[Mpi3-ft] A few notes from UTK about the RTS proposal

Mon Dec 5 15:50:57 CST 2011

Re-reading what I wrote, I think I wasn't clear.  I was referring to the suggestion that reenable_anysource was not needed because the user was already notified of the failure when the first IRecv(ANYSOURCE) returned an error.  I don't think that's sufficient when dealing with threads (see my example).  

If I misunderstood what was suggested at the meeting, then ignore what I said.

I do agree with Rich that both should return an error.  And any subsequent anysources should as well until reenable_anysource (or whatever we name it) gets called.

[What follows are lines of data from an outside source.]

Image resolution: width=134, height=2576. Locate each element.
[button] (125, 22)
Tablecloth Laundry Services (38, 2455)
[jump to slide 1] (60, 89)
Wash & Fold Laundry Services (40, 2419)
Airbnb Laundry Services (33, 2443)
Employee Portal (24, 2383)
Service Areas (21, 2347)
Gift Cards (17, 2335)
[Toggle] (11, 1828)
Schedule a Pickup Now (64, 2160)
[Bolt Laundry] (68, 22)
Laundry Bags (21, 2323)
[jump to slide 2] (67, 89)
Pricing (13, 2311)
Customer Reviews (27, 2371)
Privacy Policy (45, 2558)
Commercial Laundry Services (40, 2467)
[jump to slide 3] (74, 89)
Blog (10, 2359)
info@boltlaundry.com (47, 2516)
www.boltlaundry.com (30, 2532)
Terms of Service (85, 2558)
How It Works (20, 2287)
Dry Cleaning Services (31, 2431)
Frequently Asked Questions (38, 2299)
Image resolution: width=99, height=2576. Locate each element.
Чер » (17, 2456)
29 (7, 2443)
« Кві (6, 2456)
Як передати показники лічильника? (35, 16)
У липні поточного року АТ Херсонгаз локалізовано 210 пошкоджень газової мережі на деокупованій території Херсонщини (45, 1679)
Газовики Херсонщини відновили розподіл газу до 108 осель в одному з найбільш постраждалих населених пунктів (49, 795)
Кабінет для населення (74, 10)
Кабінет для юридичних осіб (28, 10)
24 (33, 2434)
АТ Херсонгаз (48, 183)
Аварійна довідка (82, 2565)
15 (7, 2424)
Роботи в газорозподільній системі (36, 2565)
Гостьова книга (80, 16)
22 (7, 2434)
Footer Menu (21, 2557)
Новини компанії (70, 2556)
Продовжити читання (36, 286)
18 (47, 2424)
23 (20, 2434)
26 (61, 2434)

Is there another way to deal with the deadlock?  We can, of course, punt and leave it up to the user as I suggested later.

-d

On Dec 5, 2011, at 3:20 PM, Graham, Richard L. wrote:

>>> 17.6: MPI_ANY_SOURCE
>>> -------------------------
>>> Problem: The model is too complex and can be simplified.
>>> 
>>> A blocking MPI_Recv(ANY) will return an error when a new failure
>>> occurs. A nonblocking MPI_Irecv(ANY) request, during the
>>> MPI_Wait/Test, will return a 'warning' (MPI_ERR_ANY_SOURCE_DISABLED)
>>> and not complete when a new failure occurs.
>>> 
>>> There was a debate if the user needs to call another function (like
>>> MPI_Comm_reenable_any_source) to reactivate the ANY_SOURCE receives,
>>> or if the fact that the error was returned to the user is sufficient
>>> to reactivate ANY_SOURCE. The ones that returned a 'warning' error can
>>> be matched/completed if while the user is handling the error a
>>> matching send arrives. So this kind of just works like an interrupt.
>>> 
>>> Additionally, once an error is returned should we remove the
>>> protection that "Any new MPI_ANY_SOURCE receive operations using a
>>> communicator with MPI_ANY_SOURCE receive operations disabled will not
>>> be posted, and marked with an error code of the class
>>> MPI_ERR_PROC_FAIL_STOP." So new MPI_Recv(ANY) would post successfully.
>>> 
>>> The sentiment is that the user is notified of the process failure via
>>> the return code from the MPI_Wait/Test, and if they do another
>>> MPI_Wait/Test or post a new ANY_SOURCE receive they implicitly
>>> acknowledge the failed process. To avoid a race condition where
>>> another process fails between the error return and the MPI_Wait/Test,
>>> the library needs to associate an 'epoch' value with the communicator
>>> to make sure that the next MPI_Wait/Test returns another error.
>>> 
>>> I like the idea of the user doing an explicit second operation, like
>>> MPI_Comm_reenable_any_source, since then we know that the user is
>>> aware of the failed group (and seems more MPI-like to me). However, I
>>> like the more flexible semantics. So I'm a bit split on this one.
>>> 
>> 
>> There's still a race with threads:  A thread posts a blocking AS receive.  The receive completes with an error because some process in the comm failed.  Another thread posts a blocking AS receive immediately after the receive on the first thread returns.
>> 
>> Even though, from the MPI library's point of view, the application has been "informed" of the failure when the first receive returned with an error, there wasn't enough time for the application to react to the error and prevent the second thread from posting the receive.
> 
> [rich] I expect the user would get an error in both cases.  Is there a problem with this ?  As long as the user does not get a response that would have it get into a deadlock state, I think we are OK.  If we say that we are in an error state and are not, this is OK, the user can "fix" this.  If we enter into into the call and think we are not in an error state, but really are, I think we are also OK, if we keep track of epochs.
> 
> Rich